[Sir Erasmus Wilson, eminent surgeon and dermatologist who paid for the transportation of Cleopatra's Needle.] Autograph Letter Signed ('Erasmus Wilson') to 'Miss Acton', diagnosing her 'local malady' as eczema, and giving cause, remedy and prognosis

Sir Erasmus Wilson [Sir William James Erasmus Wilson] (1809-1884), eminent surgeon and dermatologist who paid for the transportation of Cleopatra's Needle
Publication details: 
17 Henrietta Street, Cavendish Square [London]; 8 October 1849.
SKU: 21738

3pp, 12mo. Bifolium. In good condition, lightly aged, on browned paper, with thin strip of paper from mount adhering to blank reverse of second leaf.
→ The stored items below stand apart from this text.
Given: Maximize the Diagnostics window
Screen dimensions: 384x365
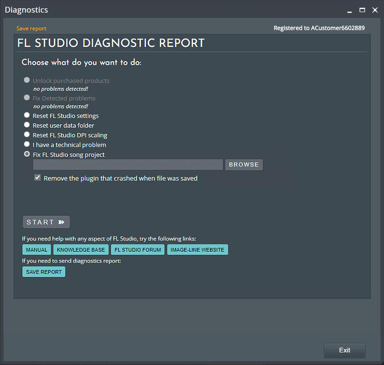Looking at the screenshot, I should [x=362, y=10].
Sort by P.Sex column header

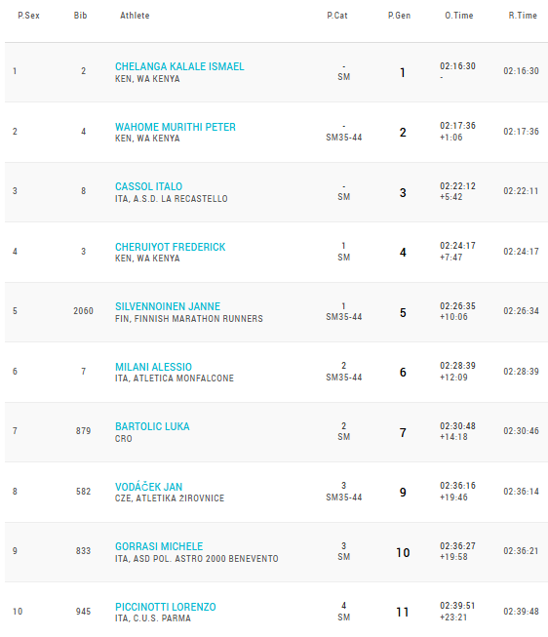(29, 16)
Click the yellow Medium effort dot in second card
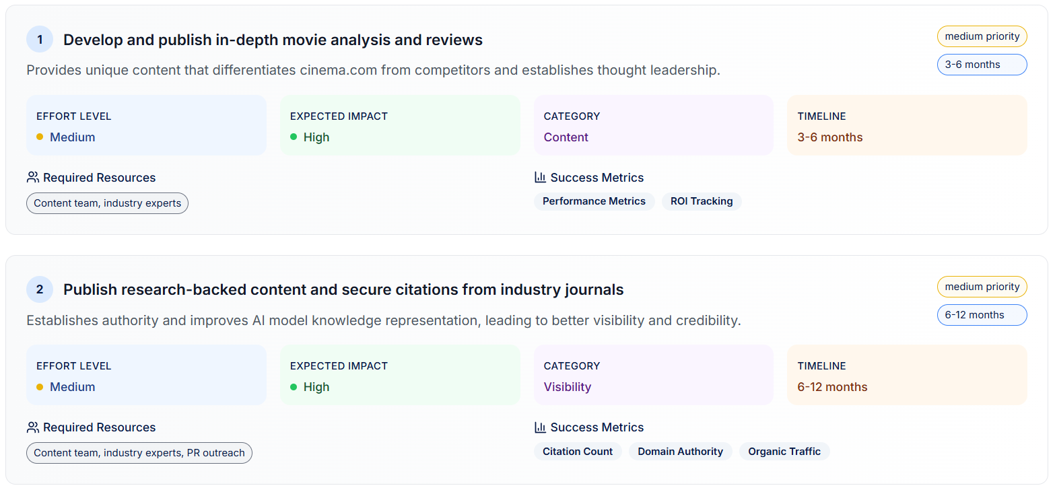1055x494 pixels. click(40, 387)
He begins by explaining that the delay in replying is due to 'having been suddenly called into the country on Saturday and not returning until this morning'. He then comes to the point: 'Your local malady, from your description, I believe to be Eczema; its cause, deficient nervous power, evinced principally in the periphery of the body, namely, skin & mucous membrane; - its remedy, a tonic – alterative medication and regimen, local & general.' Her diet should be 'generous', and her 'self-treatment should be much as will conduce to the body's strength, such as cheerfulness, Exercise, cold ablutions followed by frictions &c.' His 'opinion with regard to its result is, that you will get entirely well'. He concludes by stating that he does not want to see her 'specially', but that if she should come through London he would be 'glad of a report from you'. From the distinguished autograph collection of the psychiatrist Richard Alfred Hunter (1923-1981), whose collection of 7000 works relating to psychiatry is now in Cambridge University Library. Hunter and his mother Ida Macalpine had a particular interest in the illness of King George III, and their book 'George III and the Mad Business' (1969) suggested the diagnosis of porphyria popularised by Alan Bennett in his play 'The Madness of George III'.